XMM-Newton X-ray Detection of the High Magnetic Field Radio Pulsar PSR B1916+14
Weiwei Zhu, Victoria M. Kaspi, Majorie E. Gonzalez, Andrew G. Lyne

TL;DR
This paper reports the first X-ray detection of the high magnetic field pulsar PSR B1916+14 using XMM-Newton, revealing thermal emission properties and setting upper limits on pulsations, which inform neutron star cooling and heating models.
Contribution
It presents the first X-ray detection and spectral analysis of PSR B1916+14, providing new insights into its thermal emission and magnetic field effects.
Findings
X-ray spectrum fits an absorbed blackbody or hydrogen atmosphere model.
Thermal temperature higher than expected from fast cooling models.

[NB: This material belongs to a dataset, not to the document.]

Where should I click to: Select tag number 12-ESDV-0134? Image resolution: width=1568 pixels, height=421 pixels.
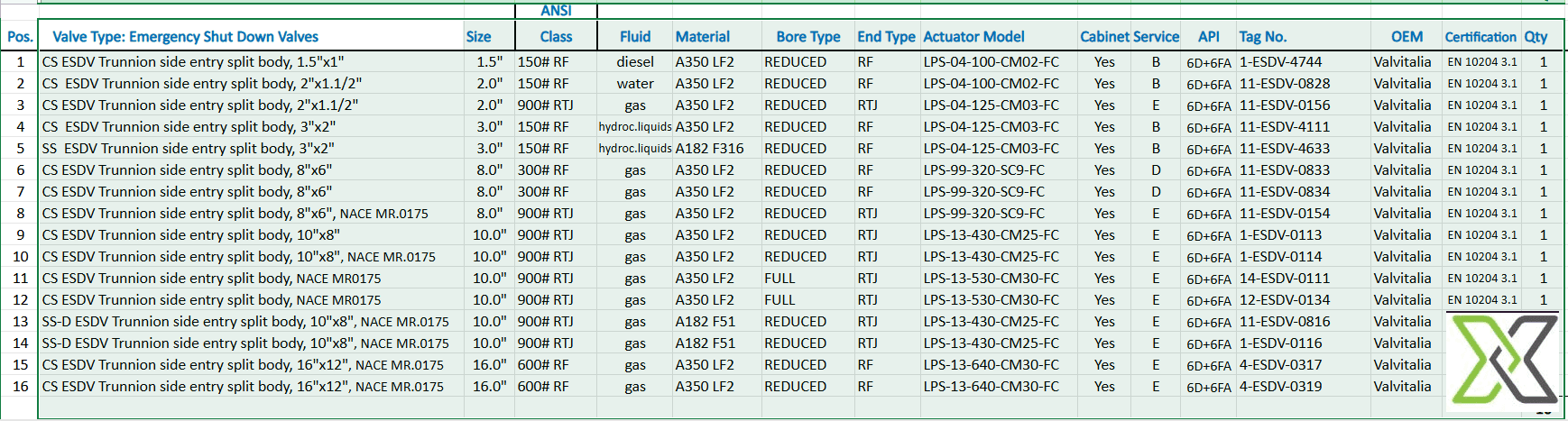click(x=1284, y=300)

No pulsations detected with an upper limit on pulsed fraction.
Abstract
Using observations made with the XMM-Newton Observatory, we report the first X-ray detection of the high magnetic field radio pulsar PSR B1916+14. We show that the X-ray spectrum of the pulsar can be well fitted with an absorbed blackbody with temperature in the range of 0.08-0.23 keV, or a neutron star hydrogen atmosphere model with best-fit effective temperature of 0.10 keV, higher than expected from fast cooling models. The origin of the likely thermal emission is not well constrained by our short observation and is consistent with initial cooling or return-current heating. We found no pulsations in these data and set a 1 upper limit on the pulsed fraction in the 0.1--2 keV band of 0.7. Implications of these results for our understanding of the different observational properties of isolated neutron stars are discussed.